When a piece of media captures the public's imagination, it's often because it reflects the zeitgeist and anticipates the future. An inspiring story raises awareness of possibilities, of worlds beyond the one we directly experience and of other ways of living. And, in today's connected world, an American movie can quickly have global impact, shaping the hopes and dreams of millions beyond our borders.
Unfortunately, however, some of the themes that were celebrated in "Frozen" no longer seem to be part of the American dream. Nothing captures the sadness of this moment like one of the powerful images taken at the Tijuana border.
On Sunday, Reuters photographer Kim Kyung-Hoon took a photo of Maria Lila Meza Castro
, a Honduran mother, and her two young daughters. In it, Castro is wearing a "Frozen" T-shirt, in which Elsa and Anna, two of the film's lead characters, gaze happily into the distance. Meanwhile, Castro is running for her life, desperately holding her two young girls -- while all three appear to be fleeing tear gas.
The sight is one of bitter irony. After a lengthy and unimaginable trip, these three migrants are attempting to seek asylum, as Castro wears an iconic symbol from an American movie that celebrates freedom and empowerment. But this family is part of a larger caravan of migrants -- a caravan that the President of the United States has referred to as an "invasion" and made good on his promise to send troops to stop.
The poignancy of this image underlies the clash between fantasy and reality -- and lands with a devastating thud. We are a long way from the America that welcomed my parents
, immigrants who legally came to this country many decades ago. Sadly, the dreams realized by my family may no longer be possible with the immigration policies of the current administration.
It's particularly unsettling because America aims to shape hearts and minds around the world. We package our dreams and sell them on global scale. But the images that the world currently sees -- particularly at our southern border -- are at odds with the stories we tell the world about our country.
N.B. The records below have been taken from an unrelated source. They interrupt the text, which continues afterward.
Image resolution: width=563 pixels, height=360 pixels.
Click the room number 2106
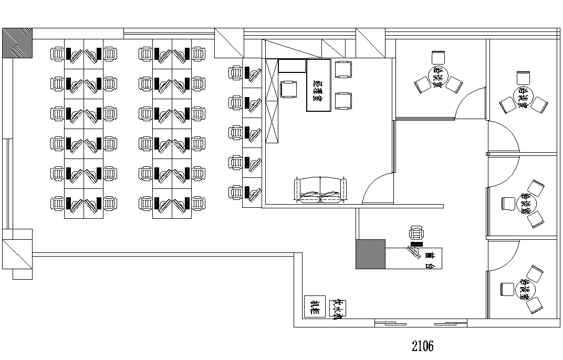pos(423,346)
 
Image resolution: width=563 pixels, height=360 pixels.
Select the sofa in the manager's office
pos(321,190)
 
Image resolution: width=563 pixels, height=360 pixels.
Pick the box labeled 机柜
pos(315,306)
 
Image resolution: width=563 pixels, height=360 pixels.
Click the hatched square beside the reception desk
pos(371,254)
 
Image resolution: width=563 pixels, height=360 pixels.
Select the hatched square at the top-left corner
pos(18,43)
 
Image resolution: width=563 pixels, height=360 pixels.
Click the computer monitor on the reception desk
pos(416,245)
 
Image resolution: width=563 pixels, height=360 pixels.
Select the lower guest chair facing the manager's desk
pos(343,100)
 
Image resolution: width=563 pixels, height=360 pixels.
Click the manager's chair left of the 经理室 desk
pos(289,89)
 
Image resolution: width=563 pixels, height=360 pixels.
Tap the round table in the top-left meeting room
pos(439,76)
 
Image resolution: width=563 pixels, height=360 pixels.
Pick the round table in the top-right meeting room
pos(523,97)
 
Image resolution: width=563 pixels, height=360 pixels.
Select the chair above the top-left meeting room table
pos(438,57)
As a former movie executive, a researcher who studies how media affect young people and the current founder of UCLA's Center for Scholars & Storytellers, I know images and stories are extremely powerful. Studies show that stories
even work on a cellular level. Through emotion and relatable characters, media can deeply resonate and encourage attitude and behavior change at a scale that is rarely realized by mere words.
Nonthreatening stories can contain messages which are smuggled in through a compelling narrative that appeals to emotion. And emotion combined with accurate information can be a powerful motivator to change social norms. At their very best, movies can inspire millions of people to be better humans.
It's likely that many of the stories created by the talented filmmakers in Hollywood inspired those seeking a better life to leave their homes and walk thousands of miles to come to the United States. I can picture those two young girls in the powerful photograph back in their home country singing the songs in Frozen and pretending to be Elsa and Anna. Perhaps their mother dreamed of a world where her daughters could move about freely, be educated in a school system that recognizes the equality of girls and live a peaceful life.
When "Frozen" was first released, my sister's daughter said she loved it because "Elsa is happy and free." Indeed, isn't that what everyone wants: to be happy and free?
Unfortunately, the mother in the picture with her two young daughters is unlikely to ever realize the dreams celebrated by the two characters beaming out from her T-shirt -- at least not in 2018 America.